## Excerpt to read
··········

Rightfully so, we are often entranced by tales of people and worlds that existed long before us. In the past, we were only imagining the detailed traits of a mammoth or the eye color of a man crossing the Ӧtztal Alps 5,300 years ago (Does that one seem oddly specific? We will get to that later.), but thanks to evolving techniques in DNA extraction, sequencing, and analysis, we no longer need to imagine. Welcome to the wonderful world of ancient DNA, or paleogenomics!
Paleogenomics might seem like an intimidating field, but let’s take a moment to break it down. The prefix paleo literally means “old” or “ancient,” while genomics is the study of genomes–the full set of DNA instructions making up an organism. Adding the prefix paleo to genomics means we aren’t just studying our own DNA anymore, but can go back millennia to study the DNA of extinct animals! While this field may have seemed like science fiction 50 years ago, over the past 4 decades it has grown by leaps and bounds. Intersecting genomics with archaeology, anthropology, paleontology, and more, this field is revising our understanding of history and the world around us.
The study of ancient DNA first became a reality in 1984, when scientists were able to obtain a small piece of DNA from the preserved tissue of a quagga, a subspecies of the plains zebra that was hunted to extinction in South Africa. The quagga became the first extinct animal whose DNA was analyzed, but it certainly wouldn’t be the last. Included is the only photo ever taken of a live quagga at the London Zoo in 1870. This early work inspired other scientists to persist, eventually obtaining DNA of animals that existed long before photography.

··········

## Extracted data
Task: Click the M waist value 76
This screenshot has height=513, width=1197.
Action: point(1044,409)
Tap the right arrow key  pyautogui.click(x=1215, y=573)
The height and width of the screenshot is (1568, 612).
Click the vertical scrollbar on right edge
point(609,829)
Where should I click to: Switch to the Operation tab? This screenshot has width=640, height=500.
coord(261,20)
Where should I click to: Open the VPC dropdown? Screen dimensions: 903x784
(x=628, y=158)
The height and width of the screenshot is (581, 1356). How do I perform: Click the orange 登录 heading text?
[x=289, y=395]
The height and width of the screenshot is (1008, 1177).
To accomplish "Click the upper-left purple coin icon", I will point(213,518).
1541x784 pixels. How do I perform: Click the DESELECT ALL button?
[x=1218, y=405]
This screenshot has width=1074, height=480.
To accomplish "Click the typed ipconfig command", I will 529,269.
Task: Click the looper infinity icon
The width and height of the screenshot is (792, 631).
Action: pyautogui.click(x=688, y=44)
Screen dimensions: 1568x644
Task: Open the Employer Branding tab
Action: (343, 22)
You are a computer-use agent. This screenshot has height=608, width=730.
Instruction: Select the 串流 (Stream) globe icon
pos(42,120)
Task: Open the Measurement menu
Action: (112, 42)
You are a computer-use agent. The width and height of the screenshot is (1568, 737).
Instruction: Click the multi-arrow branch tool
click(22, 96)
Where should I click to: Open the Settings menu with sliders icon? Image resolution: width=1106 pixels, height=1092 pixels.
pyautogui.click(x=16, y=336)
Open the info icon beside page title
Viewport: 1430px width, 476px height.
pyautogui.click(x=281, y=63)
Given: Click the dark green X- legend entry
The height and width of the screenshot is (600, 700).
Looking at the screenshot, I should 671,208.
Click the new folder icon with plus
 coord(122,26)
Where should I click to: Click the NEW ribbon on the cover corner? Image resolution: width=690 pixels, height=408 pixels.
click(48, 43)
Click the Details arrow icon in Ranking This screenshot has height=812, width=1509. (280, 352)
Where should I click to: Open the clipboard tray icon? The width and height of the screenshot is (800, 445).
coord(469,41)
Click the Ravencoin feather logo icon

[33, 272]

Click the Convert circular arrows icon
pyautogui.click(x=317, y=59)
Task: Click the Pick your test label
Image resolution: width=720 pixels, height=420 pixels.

··········

## Study questions
1) Duplicate the part of the paleogenomics passage between "Paleogenomics might seem" and "world around us.", inclusive.
2) Answer these questions from the paleogenomics passage:
(a) What does the prefix paleo literally mean?
(b) In what year did the study of ancient DNA first become a reality?
(c) Where and in what year was the only photo of a live quagga taken?
The rows are not needed for anything here.

## Answers for this exercise
1)
Paleogenomics might seem like an intimidating field, but let’s take a moment to break it down. The prefix paleo literally means “old” or “ancient,” while genomics is the study of genomes–the full set of DNA instructions making up an organism. Adding the prefix paleo to genomics means we aren’t just studying our own DNA anymore, but can go back millennia to study the DNA of extinct animals! While this field may have seemed like science fiction 50 years ago, over the past 4 decades it has grown by leaps and bounds. Intersecting genomics with archaeology, anthropology, paleontology, and more, this field is revising our understanding of history and the world around us.

2)
(a) "Old" or "ancient."
(b) 1984.
(c) At the London Zoo, in 1870.